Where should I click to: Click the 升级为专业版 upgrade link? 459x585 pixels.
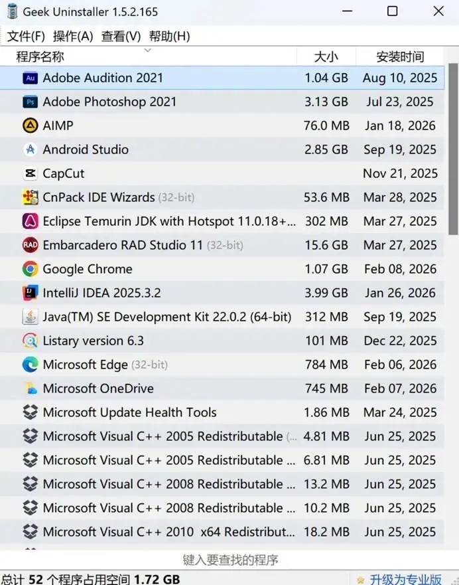point(405,580)
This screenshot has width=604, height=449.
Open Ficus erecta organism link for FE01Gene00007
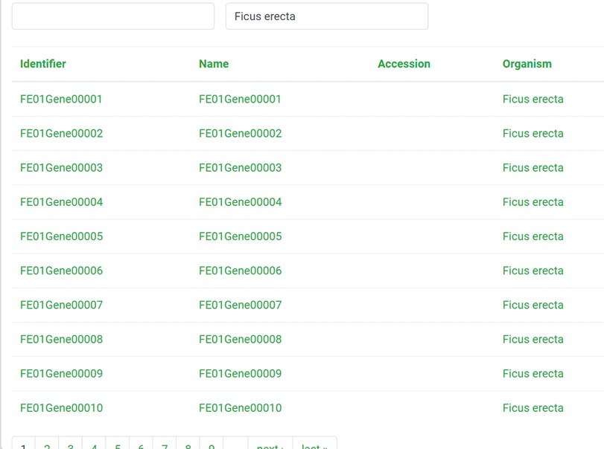click(533, 305)
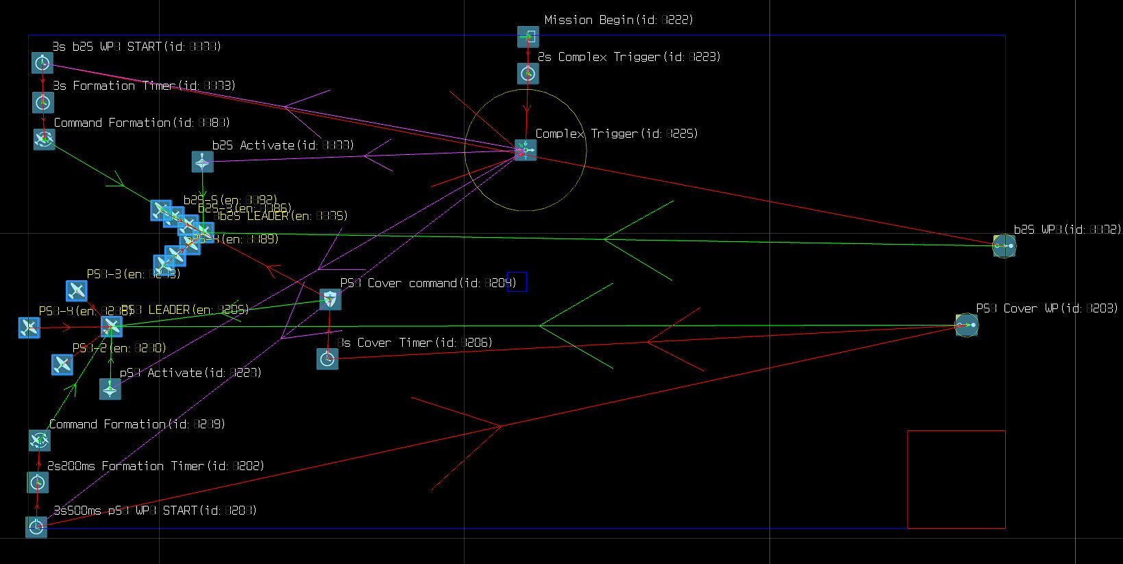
******
- [Problem statement] Rewrite every line of the material above as a numbered list, skipping blank lines and leaving the pictures out.

- [Task response]
1. Where should I click to: Click the 升级为专业版 upgrade link? 459x585 pixels.
2. point(405,580)
3. This screenshot has width=604, height=449.
4. Open Ficus erecta organism link for FE01Gene00007
5. click(533, 305)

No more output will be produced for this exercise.